Combining AI and Earth System Research to Improve Climate Forecasting for Underserved Communities
Two faculty members in the University of Maryland Institute for Advanced Computer Studies (UMIACS) are combining their expertise in artificial intelligence (AI) and the study of the Earth’s systems, known as geoscience, to improve weather and climate forecasting for underserved communities.
Maria Molina, an assistant professor of atmospheric and oceanic science, and Chris Metzler, an assistant professor of computer science, are developing novel AI-based approaches to help address systemic inequities and improve the lives of populations that are vulnerable to extreme weather events.
Their work, supported by an $814K award from the National Science Foundation (NSF), will help both experts and non-experts better contextualize uncertainty and inequity in predicting extreme weather and threatening climate conditions.
For example, the researchers say, Black populations are often underserved by existing weather radar systems and therefore may receive less accurate forecasts. Many of these same marginalized communities already struggle to recover from extreme weather events and are expected to experience disproportionate impacts from climate change.
“The growing use of AI models in geoscience has made the largely open challenge of accurately and reliably quantifying uncertainty and inequity more important than ever,” says Molina.
The NSF award is part of a new program that promotes transdisciplinary collaborations among geoscientists, computer scientists, mathematicians and others to develop innovative AI techniques that advance understanding of Earth’s complex systems.
The project by Molina and Metzler was one of only 25 nationwide selected to launch the $20 million program.
The UMIACS researchers plan to develop three algorithmic innovations: a computationally efficient framework that’s capable of producing easily interpretable estimates of uncertainty in geoscience; generalizable metrics that quantify inequities in an Earth system model performance; and a novel AI-ready multimodal geoscience dataset.
Both undergraduate and graduate students in the Department of Atmospheric and Oceanic Science and the Department of Computer Science will be trained to collaborate on all three parts of the project, Metzler says.
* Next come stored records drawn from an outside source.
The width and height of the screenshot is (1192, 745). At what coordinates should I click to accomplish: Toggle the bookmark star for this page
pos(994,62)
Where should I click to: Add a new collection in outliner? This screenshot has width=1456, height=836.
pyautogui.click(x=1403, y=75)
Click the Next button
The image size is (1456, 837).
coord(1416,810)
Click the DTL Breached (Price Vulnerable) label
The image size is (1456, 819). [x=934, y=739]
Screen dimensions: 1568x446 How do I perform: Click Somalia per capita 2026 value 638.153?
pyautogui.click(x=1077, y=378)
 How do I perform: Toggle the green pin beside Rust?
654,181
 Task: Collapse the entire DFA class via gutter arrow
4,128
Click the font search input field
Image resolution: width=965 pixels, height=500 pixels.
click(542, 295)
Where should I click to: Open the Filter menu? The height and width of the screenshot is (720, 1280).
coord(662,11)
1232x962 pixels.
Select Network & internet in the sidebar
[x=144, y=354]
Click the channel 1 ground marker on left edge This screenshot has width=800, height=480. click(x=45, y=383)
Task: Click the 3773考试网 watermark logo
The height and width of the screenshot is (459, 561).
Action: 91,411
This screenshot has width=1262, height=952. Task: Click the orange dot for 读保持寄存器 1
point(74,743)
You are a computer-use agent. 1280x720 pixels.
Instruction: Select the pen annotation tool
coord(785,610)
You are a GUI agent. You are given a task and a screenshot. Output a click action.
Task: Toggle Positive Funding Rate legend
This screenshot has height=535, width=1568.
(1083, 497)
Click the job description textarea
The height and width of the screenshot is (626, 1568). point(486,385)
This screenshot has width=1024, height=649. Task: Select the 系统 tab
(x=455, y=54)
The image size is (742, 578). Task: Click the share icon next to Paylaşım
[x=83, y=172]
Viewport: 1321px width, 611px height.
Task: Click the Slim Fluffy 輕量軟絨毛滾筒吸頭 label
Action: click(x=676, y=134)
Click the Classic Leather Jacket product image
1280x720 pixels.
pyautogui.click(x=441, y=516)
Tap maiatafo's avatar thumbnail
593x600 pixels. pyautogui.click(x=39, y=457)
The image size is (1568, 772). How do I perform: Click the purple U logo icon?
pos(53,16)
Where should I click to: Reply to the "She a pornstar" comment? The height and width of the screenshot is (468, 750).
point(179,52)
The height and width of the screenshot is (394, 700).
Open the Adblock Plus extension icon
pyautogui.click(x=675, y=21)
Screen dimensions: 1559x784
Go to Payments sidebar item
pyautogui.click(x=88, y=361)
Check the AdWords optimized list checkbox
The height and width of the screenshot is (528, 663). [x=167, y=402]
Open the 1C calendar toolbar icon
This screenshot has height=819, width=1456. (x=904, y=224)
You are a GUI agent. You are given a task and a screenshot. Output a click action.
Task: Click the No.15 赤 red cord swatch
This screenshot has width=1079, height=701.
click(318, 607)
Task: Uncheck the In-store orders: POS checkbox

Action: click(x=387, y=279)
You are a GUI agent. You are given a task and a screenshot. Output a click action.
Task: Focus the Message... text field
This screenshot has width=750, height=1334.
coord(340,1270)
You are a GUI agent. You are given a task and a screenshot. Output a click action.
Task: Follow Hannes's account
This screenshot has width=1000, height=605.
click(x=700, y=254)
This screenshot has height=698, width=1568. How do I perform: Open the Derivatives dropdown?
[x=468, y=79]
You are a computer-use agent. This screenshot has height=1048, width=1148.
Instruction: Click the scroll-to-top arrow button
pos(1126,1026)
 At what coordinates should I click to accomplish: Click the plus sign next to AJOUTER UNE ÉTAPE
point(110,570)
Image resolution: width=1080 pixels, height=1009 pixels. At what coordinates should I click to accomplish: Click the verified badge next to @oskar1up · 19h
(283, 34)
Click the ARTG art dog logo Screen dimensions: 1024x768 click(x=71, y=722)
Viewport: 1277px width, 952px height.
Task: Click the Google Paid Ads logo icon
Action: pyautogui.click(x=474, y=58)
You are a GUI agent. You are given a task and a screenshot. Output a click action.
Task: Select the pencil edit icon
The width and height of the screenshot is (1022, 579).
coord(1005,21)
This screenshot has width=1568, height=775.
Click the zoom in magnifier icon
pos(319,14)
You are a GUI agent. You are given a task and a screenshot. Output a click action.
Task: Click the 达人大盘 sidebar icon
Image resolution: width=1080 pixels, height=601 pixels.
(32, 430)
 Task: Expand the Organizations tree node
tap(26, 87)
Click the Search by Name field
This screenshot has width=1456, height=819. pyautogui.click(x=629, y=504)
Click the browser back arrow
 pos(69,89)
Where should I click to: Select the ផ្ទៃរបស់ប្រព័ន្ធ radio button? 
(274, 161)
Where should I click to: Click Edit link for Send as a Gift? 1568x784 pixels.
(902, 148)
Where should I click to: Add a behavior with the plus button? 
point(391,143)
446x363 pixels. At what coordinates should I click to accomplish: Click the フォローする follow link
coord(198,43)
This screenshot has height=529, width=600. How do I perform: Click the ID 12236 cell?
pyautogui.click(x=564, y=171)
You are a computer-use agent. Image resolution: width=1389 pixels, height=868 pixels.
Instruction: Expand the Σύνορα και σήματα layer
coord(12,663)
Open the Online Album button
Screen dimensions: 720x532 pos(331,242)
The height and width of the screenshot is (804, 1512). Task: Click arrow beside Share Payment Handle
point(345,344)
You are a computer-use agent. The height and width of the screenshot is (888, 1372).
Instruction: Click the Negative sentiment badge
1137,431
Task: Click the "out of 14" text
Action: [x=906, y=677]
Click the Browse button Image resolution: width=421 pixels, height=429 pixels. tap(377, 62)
This cross-disciplinary collaboration will help to meet workforce demands for scientists with experience in both geoscience and AI, he adds.
This new NSF project builds on the duo’s previous one that was funded by the University of Maryland Grand Challenges Grants Program.
Through that initial $500K in funding, Molina and Metzler developed a new machine learning model that can reduce two types of uncertainty when applied to high-stakes applications like medical imaging and weather forecasting.
“The method builds off diffusion models, which sit at the heart of recent breakthroughs in generative AI,” explains Metzler.
A published paper on their work,“Hyper-Diffusion: Estimating Epistemic and Aleatoric Uncertainty with a Single Model,” was co-authored by Matthew Chan, a third-year computer science doctoral student advised by Metzler.